Lines before the one containing "Body Espalda al Aire (116, 1032)" are not wanted; restate the rest below word for word, through the last line, but drop any pictures.

(Input material)
########################################
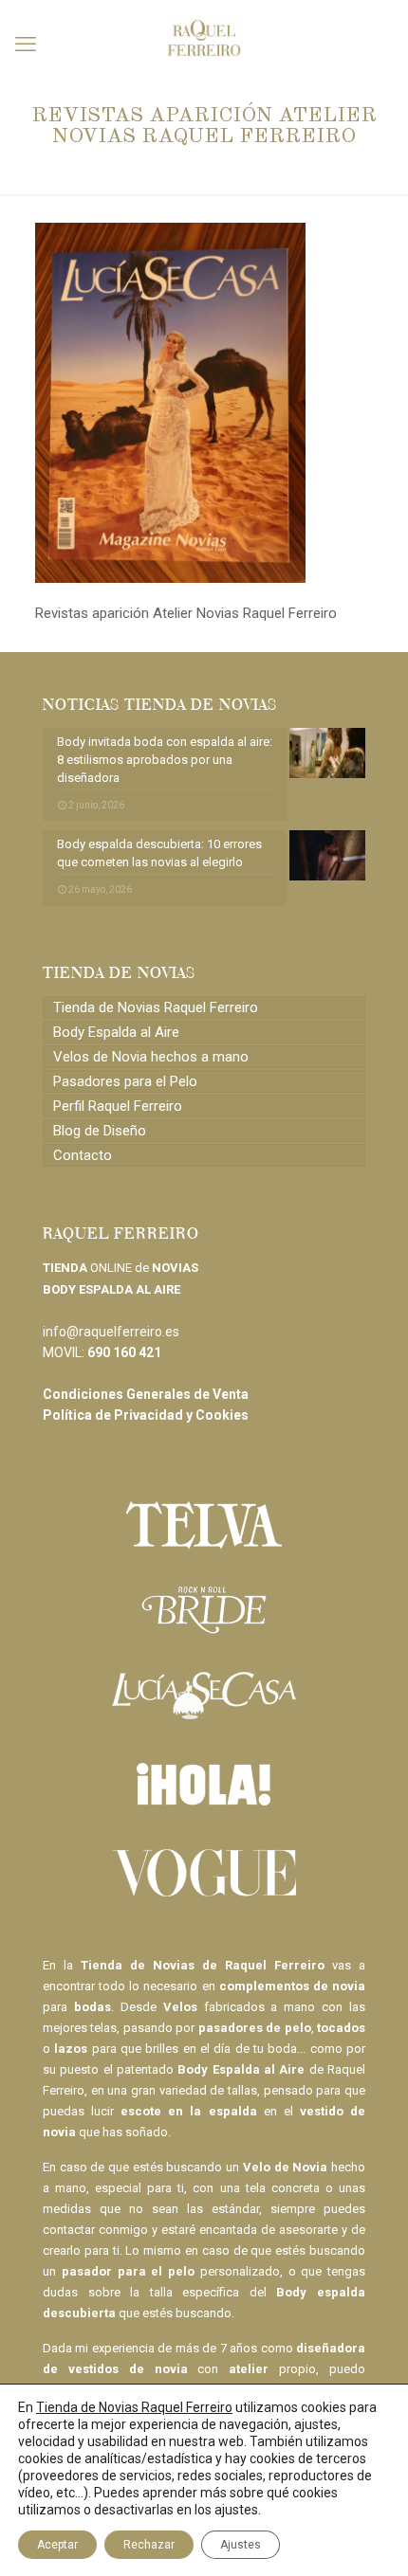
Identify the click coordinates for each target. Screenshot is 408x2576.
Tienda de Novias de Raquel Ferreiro (203, 1965)
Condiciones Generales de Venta (146, 1394)
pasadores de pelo (254, 2028)
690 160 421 (124, 1352)
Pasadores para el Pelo (125, 1081)
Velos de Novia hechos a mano (151, 1056)
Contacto (82, 1155)
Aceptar (57, 2544)
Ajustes (240, 2544)
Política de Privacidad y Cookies (146, 1415)
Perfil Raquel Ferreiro (117, 1106)
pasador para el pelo (128, 2271)
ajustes (236, 2509)
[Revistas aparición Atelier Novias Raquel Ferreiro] (170, 578)
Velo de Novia (285, 2167)
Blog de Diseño (99, 1130)
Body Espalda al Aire (116, 1032)
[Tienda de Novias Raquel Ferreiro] (204, 28)
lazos (70, 2048)
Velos (180, 2007)
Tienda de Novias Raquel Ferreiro (155, 1007)
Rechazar (149, 2544)
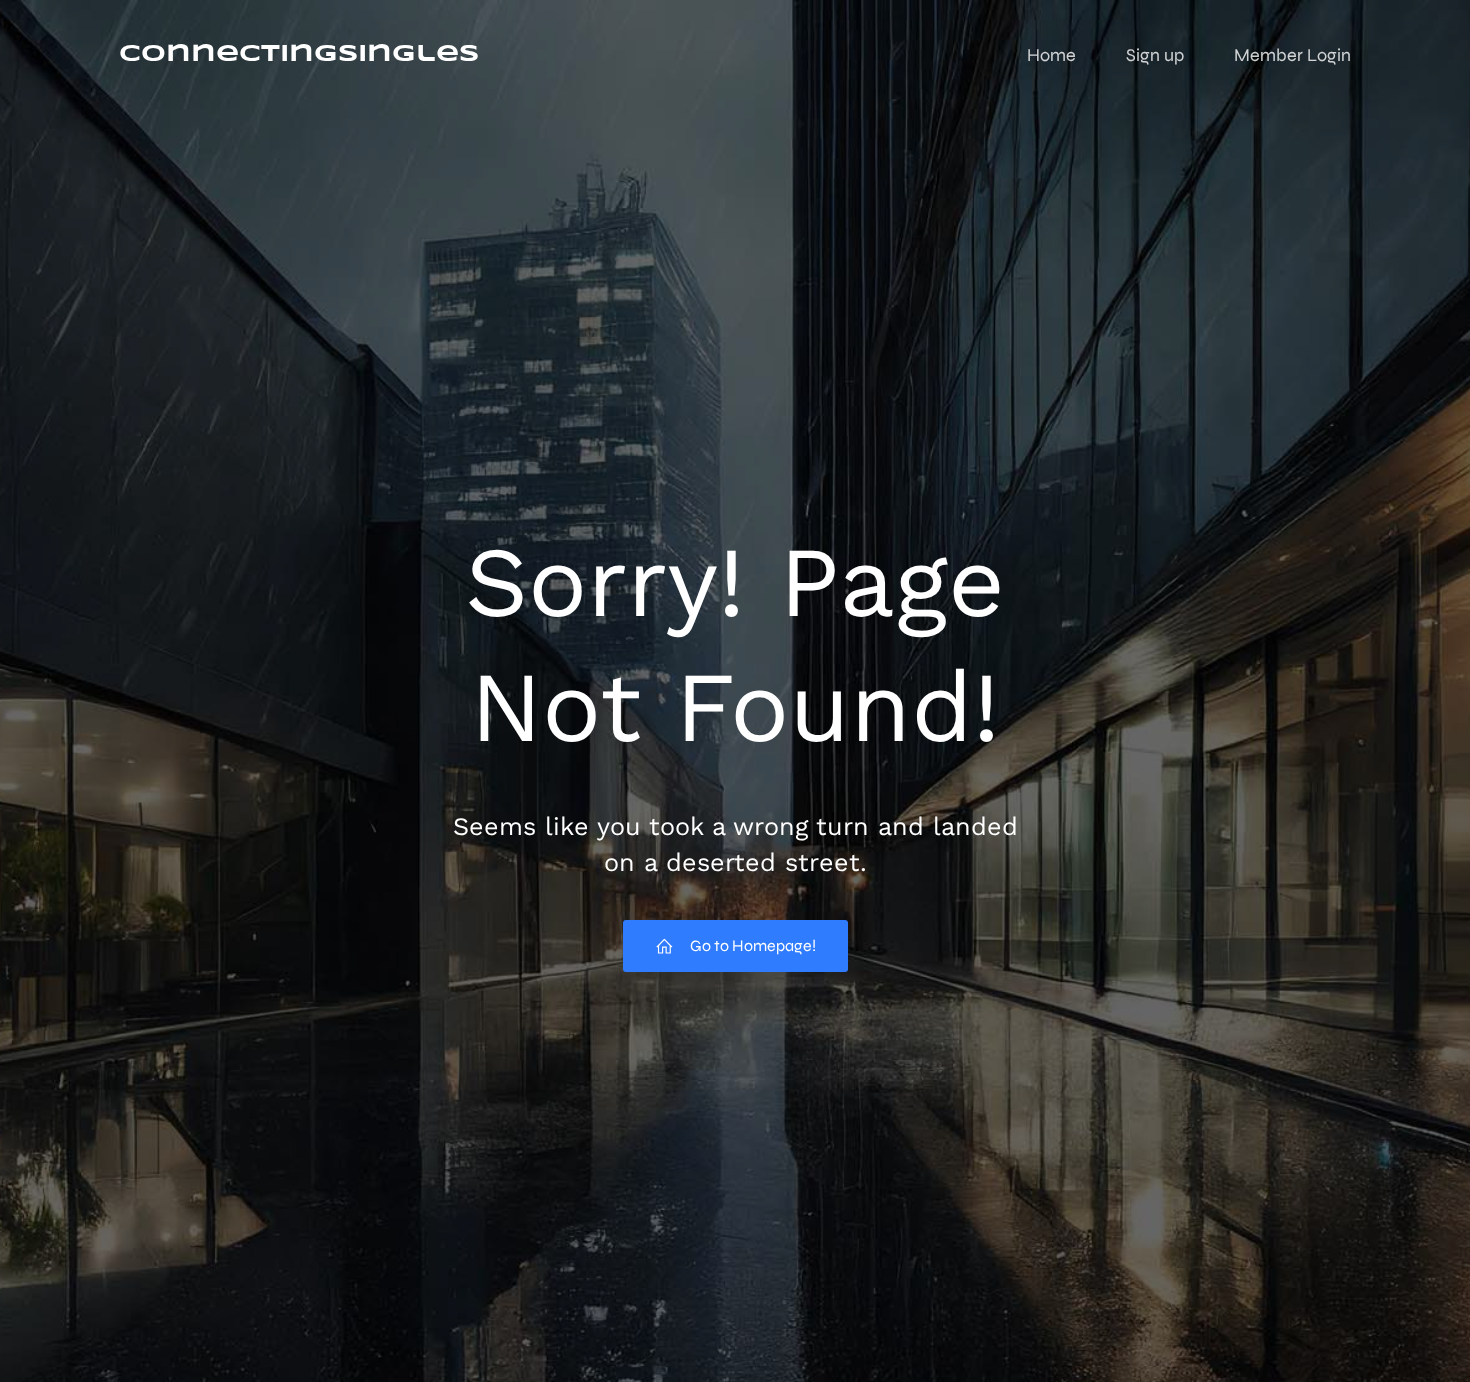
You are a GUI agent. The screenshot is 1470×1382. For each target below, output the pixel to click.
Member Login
########################################
(Output of the exercise)
Body Espalda al Aire (116, 1032)
[Tienda de Novias Raquel Ferreiro] (204, 28)
lazos (70, 2048)
Velos (180, 2007)
Tienda de Novias Raquel Ferreiro (155, 1007)
Rechazar (149, 2544)
You are a GUI agent. The screenshot is 1470×1382. For each target below, output the pixel to click.
Member Login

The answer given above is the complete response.